Joseph Cusson n'a pas plus de vingt cinq ans. Il n'a, pour ainsi dire reçu aucune éducation ; l'école primaire qu'il a fréquentée dans son enfance lui a appris la lecture, l'écriture et un peu de calcul. Ce qu'il sait de plus, il ne le doit qu'à lui-même. Sans une aptitude vraiment extraordinaire pour le calcul et pour les études scientifiques en dehors de la mécanique, il n'aurait pu concevoir même l'idée de cette pièce curieuse, où l'exécution matérielle est fondée sur une connaissance très exacte des mouvements des corps célestes.
Sans doute il y a des mécanismes de ce genre. Sans parler de l'horloge de Strasbourg, de cette merveille due au génie de M. Schwalgué, notre incomparable artiste mécanicien, on pourrait, en remontant jusqu'à Charlemagne et même peut-être encore plus haut, trouver la description de mécanismes plus savants, exigeant plus d'habileté que celui dont il est question.
Mais n'oublions pas que Joseph Cusson est un simple cultivateur, un paysan comme on disait autrefois, et que le voilà devenu l'émule des artistes les plus célèbres.
L'habileté des Anglais dans tous les arts mécaniques est devenue proverbiale. Nous autres Français nous reconnaissons cette habileté, et nous proclamons même souvent, comme incontestable, la supériorité de nos rivaux. Ne faisons pas si bon marché des qualités natives de notre nation ; car il n'en est aucune autre, peut-être, chez laquelle le génie de l'invention soit plus développé. Le seul avantage que les ouvriers anglais aient sur les notres, c'est qu'ils opèrent sur un plus grand nombre de pièces d'une même nature, et que, grâce à la division du travail, ils acquièrent dans la confection de ces pièces spéciales un tour de main que l'habitude longtemps prolongée peut seule donner. Ce que les Anglais gagnent en exécution, ils le perdent en invention. Seulement ils concentrent tous leurs efforts dans l'aménagement des mécanismes susceptibles d'une application industrielle, tandis que nous songeons uniquement au mérite absolu de l'invention, à la difficulté vaincue, sans tenir compte de l'utilité pratique. Nous faisons de l'art pour l'art ou pour la science ; ils n'en font guère que pour l'industrie.

- [TRAVAIL DEMANDÉ]:
A. Recopiez mot pour mot le passage du texte sur Joseph Cusson compris entre « Sans doute il » et « il est question. », ces deux bornes incluses.
B. D'après le texte sur Joseph Cusson, quel métier exerce-t-il ?
C. Prolongez le texte sur Joseph Cusson et le génie mécanique à partir de sa dernière phrase.

- [DONNÉES RECUEILLIES]:
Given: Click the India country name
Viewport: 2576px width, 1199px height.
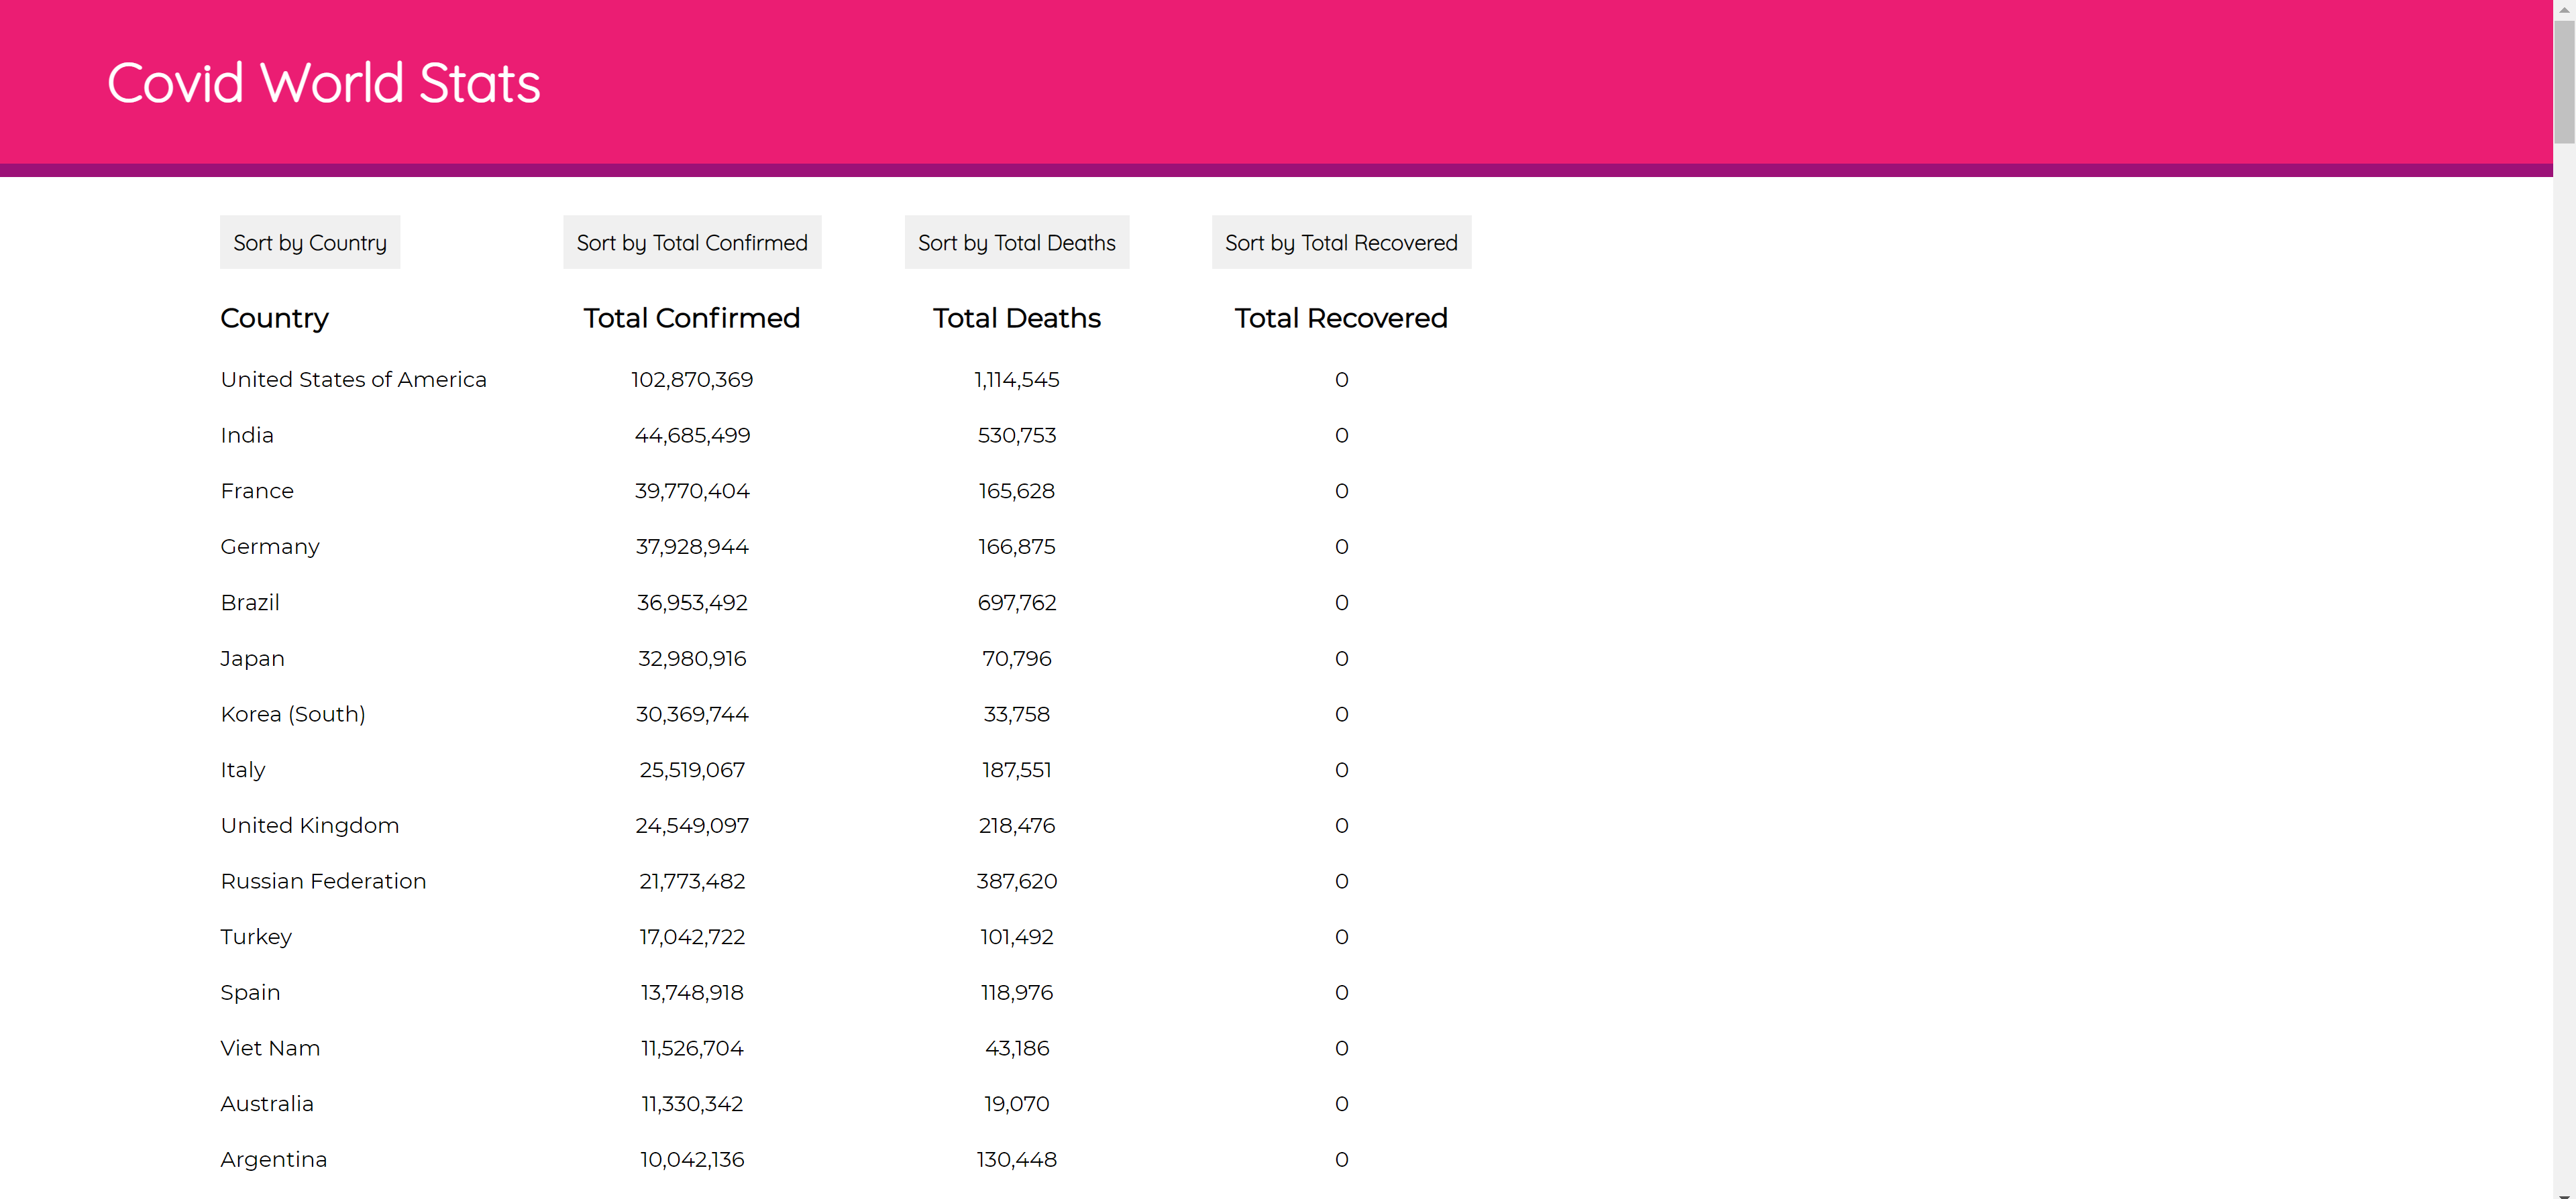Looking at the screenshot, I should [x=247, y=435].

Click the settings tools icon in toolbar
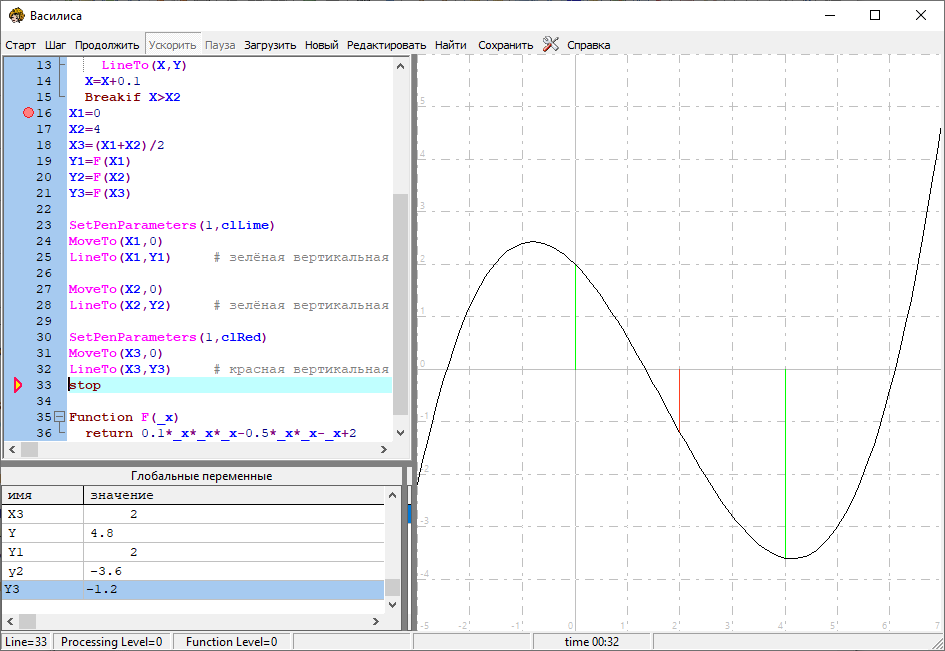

- [RÉPONSES DANS L'ORDRE]:
A.
Sans doute il y a des mécanismes de ce genre. Sans parler de l'horloge de Strasbourg, de cette merveille due au génie de M. Schwalgué, notre incomparable artiste mécanicien, on pourrait, en remontant jusqu'à Charlemagne et même peut-être encore plus haut, trouver la description de mécanismes plus savants, exigeant plus d'habileté que celui dont il est question.

B. C'est un simple cultivateur.

C.
Le métier à bras fut, dit-on, repoussé par la France avant d'être introduit en Angleterre.
La première machine à vapeur à cylindre et à piston ne fut construite par l'Anglais Newcomen qu'après avoir été imaginée, décrite et expérimentée en petit par le Français Denis Papin.
La filature mécanique du lin, créée à l'étranger par notre compatriote de Girard, ne nous est revenue qu'après avoir reçu le baptême de l'Angleterre. Il ne s'agissait dans tout cela que de mécanique purement industrielle.
Mais dès que l'art intervient, la chance est moins mauvaise pour nos inventeurs. Les automates de Vaucanson, son métier à tisser les étoffes brochées, et plus tard l'admirable mécanisme de Jacquart ont eu le succès qu'ils méritent.
Joseph Cusson aura-t-il la même chance ? Nous l'espérons pour lui.
" Bien des curieux, des amateurs, des mécaniciens même, nous écrit-il, sont venus dans ma chaumière et ne se sont retirés qu'après m'avoir donné des témoignages, que je crois sincères, de toute leur satisfaction. J'ai reçu quelques paroles d'encouragement de la bouche d'hommes recommandables ; ils m'ont dit qu'un nouvel avenir s'ouvrait devant moi ; ils m'ont offert leur protection… "
Que ces paroles soient suivies d'effets ; que le jeune cultivateur d'Aiguillon, convenablement patroné, vienne chercher la sanction que Paris seul, il le reconnait, peut donner à son travail ; et si les apparences ne sont pas trompeuses, que l'intervention des sociétés savantes, que l'appui du gouvernement lui fournissent les moyens de cultiver une si rare, une si remarquable aptitude.